Biz daha fazla sinirlenmeden en iyisi Yaşar Usluer'in analizine dönelim. Tabii biraz budayarak:

Ya sonra?

"Saygıdeğer Burhan abi, iki kardeş düşünün ki biri babadan kalma mirası satıp gönlünce yaşamak istiyor/yaşıyor. Diğeri kalanı daha güçlendirmek, üretimi artırmak, istihdam yaratmak istiyor/çalışıyor. Satma kafalı bir süre sonra -hazıra dağ dayanmaz- misali sıfırı tüketince, kardeşinin iş yerinde çalışmak zorunda kalıyor.
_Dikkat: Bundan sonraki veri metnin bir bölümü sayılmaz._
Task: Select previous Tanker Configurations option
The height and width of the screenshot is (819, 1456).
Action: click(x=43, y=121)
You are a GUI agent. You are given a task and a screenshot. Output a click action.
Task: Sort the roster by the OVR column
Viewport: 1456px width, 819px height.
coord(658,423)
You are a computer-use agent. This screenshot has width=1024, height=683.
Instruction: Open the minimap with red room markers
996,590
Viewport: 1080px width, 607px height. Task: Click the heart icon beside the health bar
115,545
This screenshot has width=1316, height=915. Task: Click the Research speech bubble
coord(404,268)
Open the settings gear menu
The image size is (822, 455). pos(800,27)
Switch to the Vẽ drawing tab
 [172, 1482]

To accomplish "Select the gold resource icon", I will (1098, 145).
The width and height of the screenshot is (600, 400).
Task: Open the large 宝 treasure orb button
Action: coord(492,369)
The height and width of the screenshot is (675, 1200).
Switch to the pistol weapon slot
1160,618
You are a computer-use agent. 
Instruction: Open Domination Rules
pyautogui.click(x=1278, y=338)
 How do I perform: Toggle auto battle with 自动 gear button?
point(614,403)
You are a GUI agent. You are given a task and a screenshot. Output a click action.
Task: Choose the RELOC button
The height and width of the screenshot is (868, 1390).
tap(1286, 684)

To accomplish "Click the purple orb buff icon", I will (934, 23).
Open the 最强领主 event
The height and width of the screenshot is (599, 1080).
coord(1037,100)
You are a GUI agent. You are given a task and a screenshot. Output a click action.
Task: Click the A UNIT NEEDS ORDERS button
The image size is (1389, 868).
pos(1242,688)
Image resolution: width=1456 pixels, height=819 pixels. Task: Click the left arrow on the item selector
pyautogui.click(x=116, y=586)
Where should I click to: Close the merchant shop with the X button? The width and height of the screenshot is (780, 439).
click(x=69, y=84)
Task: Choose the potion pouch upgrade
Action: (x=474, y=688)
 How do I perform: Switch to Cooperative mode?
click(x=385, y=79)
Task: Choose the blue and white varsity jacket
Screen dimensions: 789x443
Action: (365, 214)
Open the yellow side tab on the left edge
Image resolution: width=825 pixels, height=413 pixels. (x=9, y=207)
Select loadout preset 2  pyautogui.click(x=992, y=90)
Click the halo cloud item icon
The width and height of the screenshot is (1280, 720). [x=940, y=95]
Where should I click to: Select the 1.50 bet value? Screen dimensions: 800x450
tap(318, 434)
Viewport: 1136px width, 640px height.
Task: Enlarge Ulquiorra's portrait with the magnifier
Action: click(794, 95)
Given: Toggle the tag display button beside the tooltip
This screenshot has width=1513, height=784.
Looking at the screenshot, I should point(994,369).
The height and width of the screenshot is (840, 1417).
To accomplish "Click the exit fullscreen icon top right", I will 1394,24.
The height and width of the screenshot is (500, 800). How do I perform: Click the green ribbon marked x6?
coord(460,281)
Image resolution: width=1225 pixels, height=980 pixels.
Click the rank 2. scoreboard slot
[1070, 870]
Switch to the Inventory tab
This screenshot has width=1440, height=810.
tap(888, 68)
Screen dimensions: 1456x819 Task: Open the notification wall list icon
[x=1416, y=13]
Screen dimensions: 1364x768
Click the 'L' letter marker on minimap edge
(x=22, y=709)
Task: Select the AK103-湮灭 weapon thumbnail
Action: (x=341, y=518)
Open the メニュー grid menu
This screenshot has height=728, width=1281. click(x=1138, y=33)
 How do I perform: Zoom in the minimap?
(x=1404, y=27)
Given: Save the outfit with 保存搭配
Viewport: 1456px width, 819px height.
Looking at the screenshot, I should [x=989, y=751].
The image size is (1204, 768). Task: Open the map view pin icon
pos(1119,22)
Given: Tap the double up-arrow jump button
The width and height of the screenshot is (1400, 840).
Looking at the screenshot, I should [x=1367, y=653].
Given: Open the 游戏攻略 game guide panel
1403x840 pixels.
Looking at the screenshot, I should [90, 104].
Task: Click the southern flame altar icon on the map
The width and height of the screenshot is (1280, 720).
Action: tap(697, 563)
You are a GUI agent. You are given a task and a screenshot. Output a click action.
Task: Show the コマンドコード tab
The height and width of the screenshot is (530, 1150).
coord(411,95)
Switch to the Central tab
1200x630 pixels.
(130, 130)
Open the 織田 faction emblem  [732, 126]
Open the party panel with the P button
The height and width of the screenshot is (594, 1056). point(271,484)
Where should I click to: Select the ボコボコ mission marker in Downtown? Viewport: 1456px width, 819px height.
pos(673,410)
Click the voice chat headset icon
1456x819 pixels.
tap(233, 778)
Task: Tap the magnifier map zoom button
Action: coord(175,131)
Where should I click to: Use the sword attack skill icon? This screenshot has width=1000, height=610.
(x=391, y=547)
İşte Türkiye'nin gidişatı bu durumdadır. Millet istihdamı yaratacak olanı değil, fabrikaları satanı -yap, işlet, devret- modeliyle köprü/tünel havalimanı/hastane yapanı tercih etmiştir. Biten köprü ve tünelden garanti edilen araç geçmediği için üstünü dolar bazında Hazine'den ödüyorlar. Yarın havalimanına taahhüt edilen sayıda uçak inmezse, şehir hastanelerine teminat verilen sayıda hasta gelmezse ödemeler yine aynı şekilde olacak. Bu da üretim olmadığından, ihracat yapılamadığından daha çok borçlanma demektir. Yani sıfırı tüketmektir. Ya sonra?!

Seçim analizi

Rahmetli Bölükbaşı gibi "Başak çok ama evin yok" demek zorunda kaldık. Neden mitinglerdeki kalabalıklar oya -Millet İttifakı'na- yansımadı? 1- CHP'nin Muharrem İnce'yi çıkarması hataydı. Cezaevindeki terör yandaşı HDP'nin eski genel başkanını ziyareti daha büyük hataydı. Akabinde "kazanırsam, HDP'li başkan yardımcısı alırım" demesi tuz biber oldu. Şimdiye kadar seçimlere katılmayan ve AKP'den uzak duran seçmeni bir kez daha düşünmeye sevk etti. İnanın 2. tura da kalsa İnce kazanamazdı. 2- İşte bu yüzden Erdoğan 2. tura kalacaksa Akşener'in değil İnce'nin kalması için çabaladı. İnce'nin eşiyle birlikte market alış verişi yapması ve bunu sadece Anadolu Ajansı'nın çekip servise koyması algı operasyonu değil de nedir? AA/Anadolu Ajansı ve TRT'ye kızan İnce market alış verişini haber vermese AA nereden bilecekti? AA da Erdoğan'dan habersiz çekim yapıp servis edebilir miydi? Böylelikle İnce'nin kendini İsveç Başbakanı yerine koymasını, halkın içinde halkla beraber olma algısını yarattı. Biliyorsunuz Olof Palme de halkın içindeydi. 28 Şubat 1986'da eşiyle gittiği sinemadan dönerken katledildi. PKK'nın yaptığı iddia edilse de fail meçhul kaldı. 3- Terör yandaşı ve uzantısı HDP'yi Millet İttifakı'na istemeyen Akşener'di. Bu deneyimi Erdal İnönü'nün 1991 seçimlerinde HEP'le ittifakından zarar görüldüğünü bilen Kılıçdaroğlu da bir yerde istemiyordu. Sözde tarafsız gazetecilik yapan İsmail Küçükkaya ve Fatih Portakal'ın rating uğruna böyle hassas konuyu "Neden HDP'yi de Millet İttifakı'na dahil etmediniz?" diye ısrarlı soruları Akşener'i de -Kürt kardeşlerimiz- söylemine mecbur etti. Bunları da Erdoğan, daha önce yaptıklarını unutup hem İnce hem Akşener'in aleyhine iyi işleyerek, algı operasyonunu gerçekleştirdi. Akşener ve İnce terörle mücadele edeceklerini, Çiller benzeri -bu terör ya bitecek/ya bitecek- şeklinde söylemde bulunamadılar. Bu nedenle kararsız ve AKP'den soğuyan seçmen İnce'nin mitinglerini doldursa da "seçim 2. tura kalsa da nasılsa Erdoğan alacak. Hemen bitirelim" düşüncesiyle Erdoğan'a oy verdi. Bu da Erdoğan'ın oyunun AKP'den çok fazla olmasını sağladı.

Bu seçim 5 yıl gider mi? Zor Burhan abi zor!? Ekonomik krizin 2019 Mart seçimlerine kadar aşılması mümkün görülmüyor. Muhalefet iyi çalışırsa yeni bir erken genel seçim mutlaka gündeme gelecektir."